Return the lines below that contain "Given".

Task material below:

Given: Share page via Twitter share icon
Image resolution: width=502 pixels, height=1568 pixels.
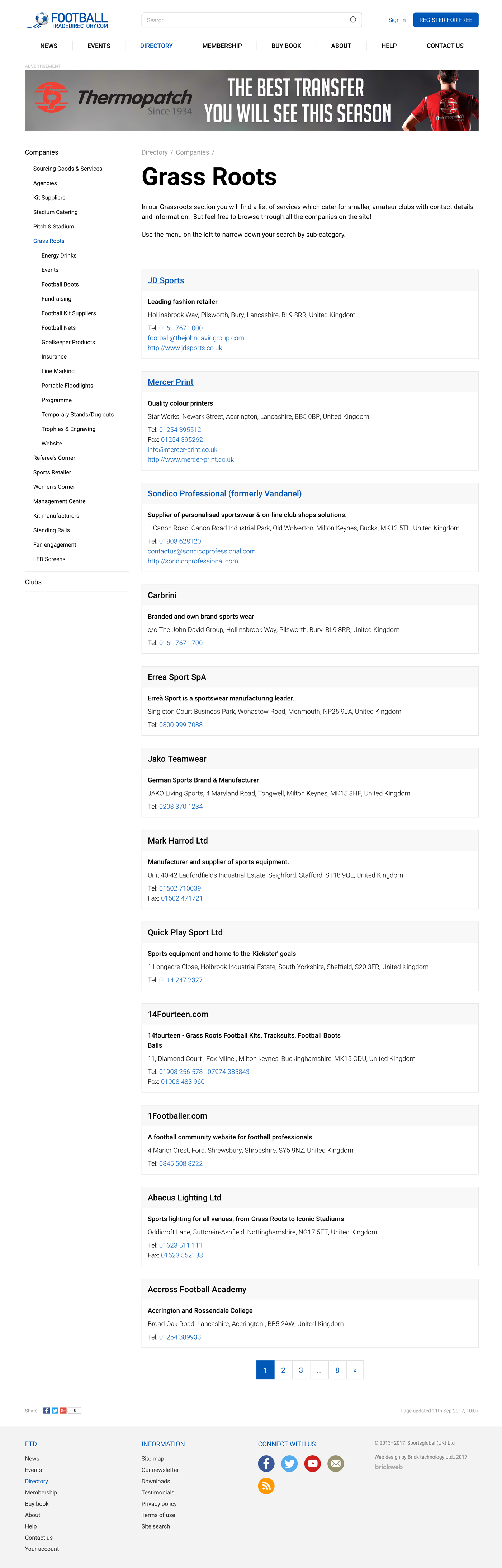Looking at the screenshot, I should pyautogui.click(x=55, y=1410).
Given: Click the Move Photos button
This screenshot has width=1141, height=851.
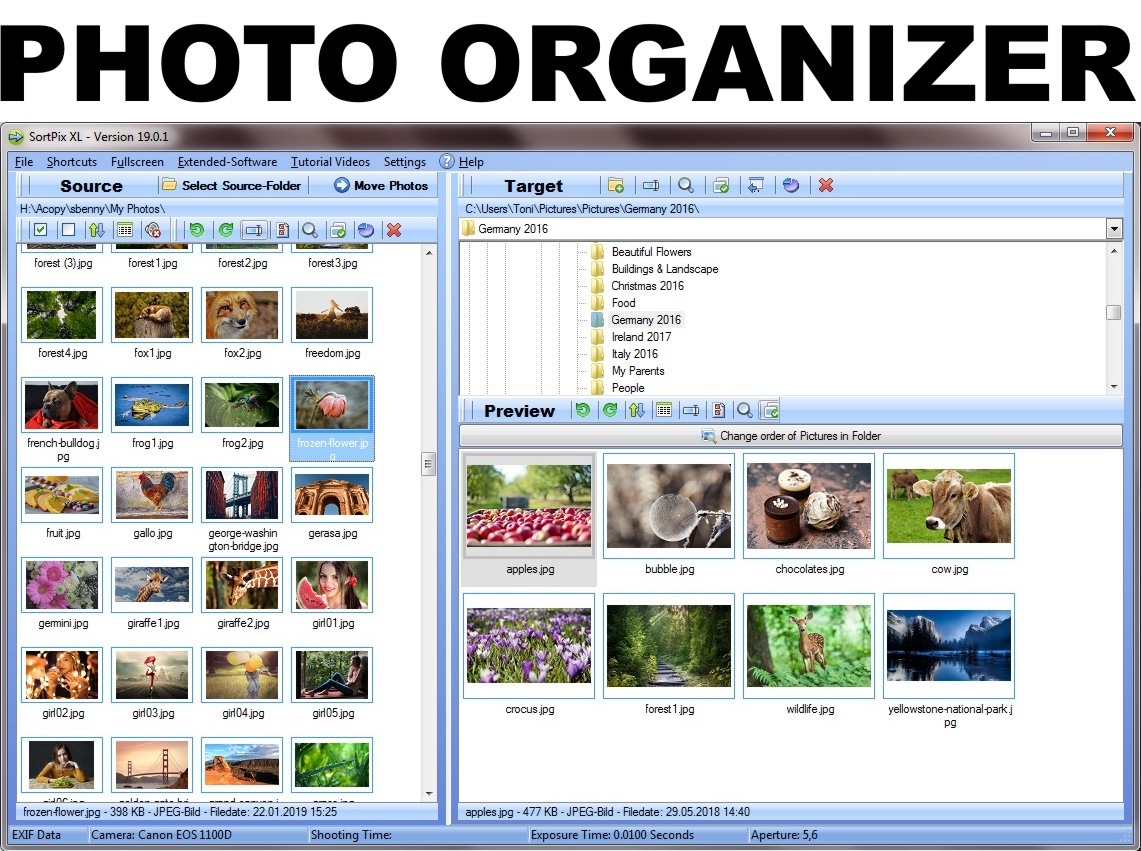Looking at the screenshot, I should coord(383,185).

End of Task material.

*Exercise solution*:
Given: Share page via Twitter share icon
Given: Click the Move Photos button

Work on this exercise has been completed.